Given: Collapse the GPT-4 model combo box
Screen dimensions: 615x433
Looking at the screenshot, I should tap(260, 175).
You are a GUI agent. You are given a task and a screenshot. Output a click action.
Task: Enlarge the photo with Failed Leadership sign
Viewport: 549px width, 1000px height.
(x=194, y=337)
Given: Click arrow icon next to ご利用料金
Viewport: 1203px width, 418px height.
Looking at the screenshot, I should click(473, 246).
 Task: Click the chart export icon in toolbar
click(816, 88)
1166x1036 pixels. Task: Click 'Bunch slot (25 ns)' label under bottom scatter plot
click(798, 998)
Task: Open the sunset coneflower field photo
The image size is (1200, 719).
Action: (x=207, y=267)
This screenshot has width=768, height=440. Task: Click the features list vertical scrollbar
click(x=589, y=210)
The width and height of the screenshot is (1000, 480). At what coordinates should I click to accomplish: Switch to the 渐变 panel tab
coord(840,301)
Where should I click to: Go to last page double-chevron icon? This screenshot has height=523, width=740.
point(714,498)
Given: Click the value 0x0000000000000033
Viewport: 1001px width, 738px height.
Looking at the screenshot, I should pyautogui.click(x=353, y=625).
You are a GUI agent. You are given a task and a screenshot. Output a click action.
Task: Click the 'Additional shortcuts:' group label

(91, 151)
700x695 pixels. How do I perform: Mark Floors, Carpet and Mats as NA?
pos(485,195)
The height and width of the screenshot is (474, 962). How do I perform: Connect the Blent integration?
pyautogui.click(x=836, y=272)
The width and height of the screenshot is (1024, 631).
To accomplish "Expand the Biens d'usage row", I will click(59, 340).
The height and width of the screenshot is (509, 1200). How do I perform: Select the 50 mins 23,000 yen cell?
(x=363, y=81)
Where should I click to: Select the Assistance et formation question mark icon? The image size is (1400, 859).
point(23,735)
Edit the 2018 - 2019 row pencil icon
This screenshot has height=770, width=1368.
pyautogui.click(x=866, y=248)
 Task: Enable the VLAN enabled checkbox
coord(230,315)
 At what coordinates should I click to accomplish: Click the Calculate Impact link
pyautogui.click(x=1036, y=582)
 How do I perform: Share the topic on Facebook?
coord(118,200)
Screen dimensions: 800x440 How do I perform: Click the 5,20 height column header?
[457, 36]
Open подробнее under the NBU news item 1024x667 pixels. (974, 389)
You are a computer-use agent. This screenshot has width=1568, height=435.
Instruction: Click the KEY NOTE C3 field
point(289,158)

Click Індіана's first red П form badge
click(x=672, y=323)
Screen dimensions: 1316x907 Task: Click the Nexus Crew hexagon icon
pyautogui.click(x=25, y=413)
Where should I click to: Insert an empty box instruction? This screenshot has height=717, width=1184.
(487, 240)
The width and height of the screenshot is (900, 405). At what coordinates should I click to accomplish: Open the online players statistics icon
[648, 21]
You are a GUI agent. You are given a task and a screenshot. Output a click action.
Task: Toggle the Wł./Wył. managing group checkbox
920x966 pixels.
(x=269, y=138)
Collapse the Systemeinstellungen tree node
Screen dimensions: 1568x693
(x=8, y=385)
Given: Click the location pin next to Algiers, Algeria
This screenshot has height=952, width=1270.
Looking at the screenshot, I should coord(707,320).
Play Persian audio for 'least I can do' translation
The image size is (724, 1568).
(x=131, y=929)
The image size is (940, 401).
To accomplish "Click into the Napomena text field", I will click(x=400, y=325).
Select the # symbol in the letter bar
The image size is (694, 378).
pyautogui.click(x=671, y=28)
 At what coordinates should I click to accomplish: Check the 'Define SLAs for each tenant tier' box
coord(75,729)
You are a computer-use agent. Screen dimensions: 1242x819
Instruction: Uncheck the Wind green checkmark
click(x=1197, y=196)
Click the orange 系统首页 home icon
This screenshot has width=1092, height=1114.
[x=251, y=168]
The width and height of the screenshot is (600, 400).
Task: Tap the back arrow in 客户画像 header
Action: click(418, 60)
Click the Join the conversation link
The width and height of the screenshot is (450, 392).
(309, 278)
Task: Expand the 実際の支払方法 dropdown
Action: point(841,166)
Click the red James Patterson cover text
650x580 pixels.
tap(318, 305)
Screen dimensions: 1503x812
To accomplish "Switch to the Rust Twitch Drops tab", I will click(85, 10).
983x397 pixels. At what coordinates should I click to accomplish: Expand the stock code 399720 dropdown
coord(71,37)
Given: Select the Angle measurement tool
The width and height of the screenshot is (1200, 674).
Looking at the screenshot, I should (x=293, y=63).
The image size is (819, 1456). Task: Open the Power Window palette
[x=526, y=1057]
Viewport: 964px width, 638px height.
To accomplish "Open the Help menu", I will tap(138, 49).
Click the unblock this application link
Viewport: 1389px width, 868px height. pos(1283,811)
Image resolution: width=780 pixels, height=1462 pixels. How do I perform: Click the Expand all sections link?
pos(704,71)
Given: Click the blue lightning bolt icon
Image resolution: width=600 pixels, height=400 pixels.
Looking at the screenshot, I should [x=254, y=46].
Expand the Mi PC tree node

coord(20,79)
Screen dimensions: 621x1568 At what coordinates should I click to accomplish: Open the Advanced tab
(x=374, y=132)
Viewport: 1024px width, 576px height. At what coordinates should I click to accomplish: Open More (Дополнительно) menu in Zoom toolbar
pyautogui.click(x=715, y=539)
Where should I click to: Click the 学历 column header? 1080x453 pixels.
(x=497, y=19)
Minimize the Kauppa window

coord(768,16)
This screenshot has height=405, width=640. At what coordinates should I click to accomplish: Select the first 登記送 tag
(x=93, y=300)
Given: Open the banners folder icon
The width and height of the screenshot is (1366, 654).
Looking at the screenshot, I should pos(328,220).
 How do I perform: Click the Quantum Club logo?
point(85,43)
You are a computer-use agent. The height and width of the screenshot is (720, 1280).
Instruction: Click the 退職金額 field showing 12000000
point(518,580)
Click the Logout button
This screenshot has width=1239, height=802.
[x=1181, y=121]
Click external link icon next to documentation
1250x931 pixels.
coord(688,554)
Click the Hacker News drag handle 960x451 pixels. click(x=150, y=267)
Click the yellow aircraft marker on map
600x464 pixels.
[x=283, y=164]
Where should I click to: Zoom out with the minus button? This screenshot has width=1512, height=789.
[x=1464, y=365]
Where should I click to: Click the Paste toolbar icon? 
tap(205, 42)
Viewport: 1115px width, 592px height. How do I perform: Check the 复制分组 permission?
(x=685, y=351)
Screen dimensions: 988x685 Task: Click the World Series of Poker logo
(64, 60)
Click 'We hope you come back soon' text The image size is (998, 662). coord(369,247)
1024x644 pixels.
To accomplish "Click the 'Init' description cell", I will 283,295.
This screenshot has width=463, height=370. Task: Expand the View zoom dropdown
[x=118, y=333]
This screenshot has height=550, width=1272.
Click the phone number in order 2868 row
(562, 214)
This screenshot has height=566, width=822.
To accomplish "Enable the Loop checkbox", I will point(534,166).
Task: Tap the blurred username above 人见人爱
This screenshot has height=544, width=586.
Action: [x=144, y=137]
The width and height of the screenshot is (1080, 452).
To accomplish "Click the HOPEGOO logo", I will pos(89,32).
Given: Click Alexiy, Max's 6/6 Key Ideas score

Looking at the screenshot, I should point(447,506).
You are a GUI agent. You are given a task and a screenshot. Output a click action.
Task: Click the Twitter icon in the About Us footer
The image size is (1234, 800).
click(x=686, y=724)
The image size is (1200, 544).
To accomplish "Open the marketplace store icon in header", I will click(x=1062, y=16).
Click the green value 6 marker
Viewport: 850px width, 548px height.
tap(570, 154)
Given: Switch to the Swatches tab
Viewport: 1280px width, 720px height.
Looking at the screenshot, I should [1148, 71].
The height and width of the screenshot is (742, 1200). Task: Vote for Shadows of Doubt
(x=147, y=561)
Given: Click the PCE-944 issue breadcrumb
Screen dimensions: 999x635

**Exercise objective**
Each record above is to be given again without any change to its wording.

**Answer area**
Given: Collapse the GPT-4 model combo box
Screen dimensions: 615x433
Looking at the screenshot, I should tap(260, 175).
You are a GUI agent. You are given a task and a screenshot. Output a click action.
Task: Enlarge the photo with Failed Leadership sign
Viewport: 549px width, 1000px height.
(x=194, y=337)
Given: Click arrow icon next to ご利用料金
Viewport: 1203px width, 418px height.
Looking at the screenshot, I should click(473, 246).
 Task: Click the chart export icon in toolbar
click(816, 88)
1166x1036 pixels. Task: Click 'Bunch slot (25 ns)' label under bottom scatter plot
click(798, 998)
Task: Open the sunset coneflower field photo
The image size is (1200, 719).
Action: (x=207, y=267)
This screenshot has width=768, height=440. Task: Click the features list vertical scrollbar
click(x=589, y=210)
The width and height of the screenshot is (1000, 480). At what coordinates should I click to accomplish: Switch to the 渐变 panel tab
coord(840,301)
Where should I click to: Go to last page double-chevron icon? This screenshot has height=523, width=740.
point(714,498)
Given: Click the value 0x0000000000000033
Viewport: 1001px width, 738px height.
Looking at the screenshot, I should pyautogui.click(x=353, y=625).
You are a GUI agent. You are given a task and a screenshot. Output a click action.
Task: Click the 'Additional shortcuts:' group label

(91, 151)
700x695 pixels. How do I perform: Mark Floors, Carpet and Mats as NA?
pos(485,195)
The height and width of the screenshot is (474, 962). How do I perform: Connect the Blent integration?
pyautogui.click(x=836, y=272)
The width and height of the screenshot is (1024, 631).
To accomplish "Expand the Biens d'usage row", I will click(59, 340).
The height and width of the screenshot is (509, 1200). How do I perform: Select the 50 mins 23,000 yen cell?
(x=363, y=81)
Where should I click to: Select the Assistance et formation question mark icon? The image size is (1400, 859).
point(23,735)
Edit the 2018 - 2019 row pencil icon
This screenshot has height=770, width=1368.
pyautogui.click(x=866, y=248)
 Task: Enable the VLAN enabled checkbox
coord(230,315)
 At what coordinates should I click to accomplish: Click the Calculate Impact link
pyautogui.click(x=1036, y=582)
 How do I perform: Share the topic on Facebook?
coord(118,200)
Screen dimensions: 800x440 How do I perform: Click the 5,20 height column header?
[457, 36]
Open подробнее under the NBU news item 1024x667 pixels. (974, 389)
You are a computer-use agent. This screenshot has width=1568, height=435.
Instruction: Click the KEY NOTE C3 field
point(289,158)

Click Індіана's first red П form badge
click(x=672, y=323)
Screen dimensions: 1316x907 Task: Click the Nexus Crew hexagon icon
pyautogui.click(x=25, y=413)
Where should I click to: Insert an empty box instruction? This screenshot has height=717, width=1184.
(487, 240)
The width and height of the screenshot is (900, 405). At what coordinates should I click to accomplish: Open the online players statistics icon
[648, 21]
You are a GUI agent. You are given a task and a screenshot. Output a click action.
Task: Toggle the Wł./Wył. managing group checkbox
920x966 pixels.
(x=269, y=138)
Collapse the Systemeinstellungen tree node
Screen dimensions: 1568x693
(x=8, y=385)
Given: Click the location pin next to Algiers, Algeria
This screenshot has height=952, width=1270.
Looking at the screenshot, I should coord(707,320).
Play Persian audio for 'least I can do' translation
The image size is (724, 1568).
(x=131, y=929)
The image size is (940, 401).
To accomplish "Click into the Napomena text field", I will click(x=400, y=325).
Select the # symbol in the letter bar
The image size is (694, 378).
pyautogui.click(x=671, y=28)
 At what coordinates should I click to accomplish: Check the 'Define SLAs for each tenant tier' box
coord(75,729)
You are a computer-use agent. Screen dimensions: 1242x819
Instruction: Uncheck the Wind green checkmark
click(x=1197, y=196)
Click the orange 系统首页 home icon
This screenshot has width=1092, height=1114.
[x=251, y=168]
The width and height of the screenshot is (600, 400).
Task: Tap the back arrow in 客户画像 header
Action: click(418, 60)
Click the Join the conversation link
The width and height of the screenshot is (450, 392).
(309, 278)
Task: Expand the 実際の支払方法 dropdown
Action: point(841,166)
Click the red James Patterson cover text
650x580 pixels.
tap(318, 305)
Screen dimensions: 1503x812
To accomplish "Switch to the Rust Twitch Drops tab", I will click(85, 10).
983x397 pixels. At what coordinates should I click to accomplish: Expand the stock code 399720 dropdown
coord(71,37)
Given: Select the Angle measurement tool
The width and height of the screenshot is (1200, 674).
Looking at the screenshot, I should (x=293, y=63).
The image size is (819, 1456). Task: Open the Power Window palette
[x=526, y=1057]
Viewport: 964px width, 638px height.
To accomplish "Open the Help menu", I will tap(138, 49).
Click the unblock this application link
Viewport: 1389px width, 868px height. pos(1283,811)
Image resolution: width=780 pixels, height=1462 pixels. How do I perform: Click the Expand all sections link?
pos(704,71)
Given: Click the blue lightning bolt icon
Image resolution: width=600 pixels, height=400 pixels.
Looking at the screenshot, I should [x=254, y=46].
Expand the Mi PC tree node

coord(20,79)
Screen dimensions: 621x1568 At what coordinates should I click to accomplish: Open the Advanced tab
(x=374, y=132)
Viewport: 1024px width, 576px height. At what coordinates should I click to accomplish: Open More (Дополнительно) menu in Zoom toolbar
pyautogui.click(x=715, y=539)
Where should I click to: Click the 学历 column header? 1080x453 pixels.
(x=497, y=19)
Minimize the Kauppa window

coord(768,16)
This screenshot has height=405, width=640. At what coordinates should I click to accomplish: Select the first 登記送 tag
(x=93, y=300)
Given: Open the banners folder icon
The width and height of the screenshot is (1366, 654).
Looking at the screenshot, I should pos(328,220).
 How do I perform: Click the Quantum Club logo?
point(85,43)
You are a computer-use agent. The height and width of the screenshot is (720, 1280).
Instruction: Click the 退職金額 field showing 12000000
point(518,580)
Click the Logout button
This screenshot has width=1239, height=802.
[x=1181, y=121]
Click external link icon next to documentation
1250x931 pixels.
coord(688,554)
Click the Hacker News drag handle 960x451 pixels. click(x=150, y=267)
Click the yellow aircraft marker on map
600x464 pixels.
[x=283, y=164]
Where should I click to: Zoom out with the minus button? This screenshot has width=1512, height=789.
[x=1464, y=365]
Where should I click to: Click the Paste toolbar icon? 
tap(205, 42)
Viewport: 1115px width, 592px height. How do I perform: Check the 复制分组 permission?
(x=685, y=351)
Screen dimensions: 988x685 Task: Click the World Series of Poker logo
(64, 60)
Click 'We hope you come back soon' text The image size is (998, 662). coord(369,247)
1024x644 pixels.
To accomplish "Click the 'Init' description cell", I will 283,295.
This screenshot has width=463, height=370. Task: Expand the View zoom dropdown
[x=118, y=333]
This screenshot has height=550, width=1272.
Click the phone number in order 2868 row
(562, 214)
This screenshot has height=566, width=822.
To accomplish "Enable the Loop checkbox", I will point(534,166).
Task: Tap the blurred username above 人见人爱
This screenshot has height=544, width=586.
Action: [x=144, y=137]
The width and height of the screenshot is (1080, 452).
To accomplish "Click the HOPEGOO logo", I will pos(89,32).
Given: Click Alexiy, Max's 6/6 Key Ideas score

Looking at the screenshot, I should point(447,506).
You are a GUI agent. You are given a task and a screenshot. Output a click action.
Task: Click the Twitter icon in the About Us footer
The image size is (1234, 800).
click(x=686, y=724)
The image size is (1200, 544).
To accomplish "Open the marketplace store icon in header", I will click(x=1062, y=16).
Click the green value 6 marker
Viewport: 850px width, 548px height.
tap(570, 154)
Given: Switch to the Swatches tab
Viewport: 1280px width, 720px height.
Looking at the screenshot, I should [1148, 71].
The height and width of the screenshot is (742, 1200). Task: Vote for Shadows of Doubt
(x=147, y=561)
Given: Click the PCE-944 issue breadcrumb
Screen dimensions: 999x635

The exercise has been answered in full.